The largest pension funds are increasingly choosing not to outsource investment decisions to fund management firms, but are taking them themselves. Ontario Teachers’ Pension Plan, for example, will become the sole owner of one of the world’s largest metal packaging firms, with a $2.5bn spinout from Ardagh, dubbed ‘Trivium’ — a classic private equity move.
The big Canadian funds — PSP Investments, CPPIB, OMERS, Teachers’, CDPQ — have long led the way in investing under their own names, rather than as limited partners in someone else’s fund. But these investments generally come when they are part of buyout consortiums.
Canadian pensioners part-funded last year’s biggest LBO, Refinitiv, and they’re part of chunky bids for Merlin and Inmarsat this year. It’s a natural evolution from consortium member to sole sponsor, as with Teachers and Trivium.
The question for much of the rest of the world ought to be: why should the Canadians have all the fun?
If private markets are increasingly where growth and interesting investment opportunities are to be found, there ought to be cheaper, better ways for pension funds to access these than through costly allocations to existing PE shops.

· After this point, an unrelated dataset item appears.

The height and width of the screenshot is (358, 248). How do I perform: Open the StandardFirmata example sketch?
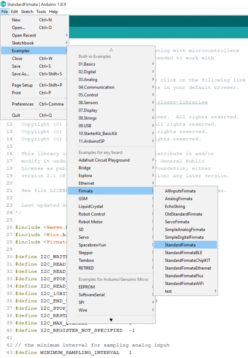(x=180, y=245)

Canadian funds are ahead of the pack, but there are lots of other countries with large, concentrated, professional pension funds. Dutch healthcare fund PGGM is almost the same size, by assets under management, as Ontario Teachers. It buys infrastructure assets and all kinds of alternatives but almost never an entire company.
The jury is still out on whether or not the Canadians can match the performance of the longstanding PE shops but if they can, then there’s surely an opportunity for others too. As private equity booms, the people ought to to benefit.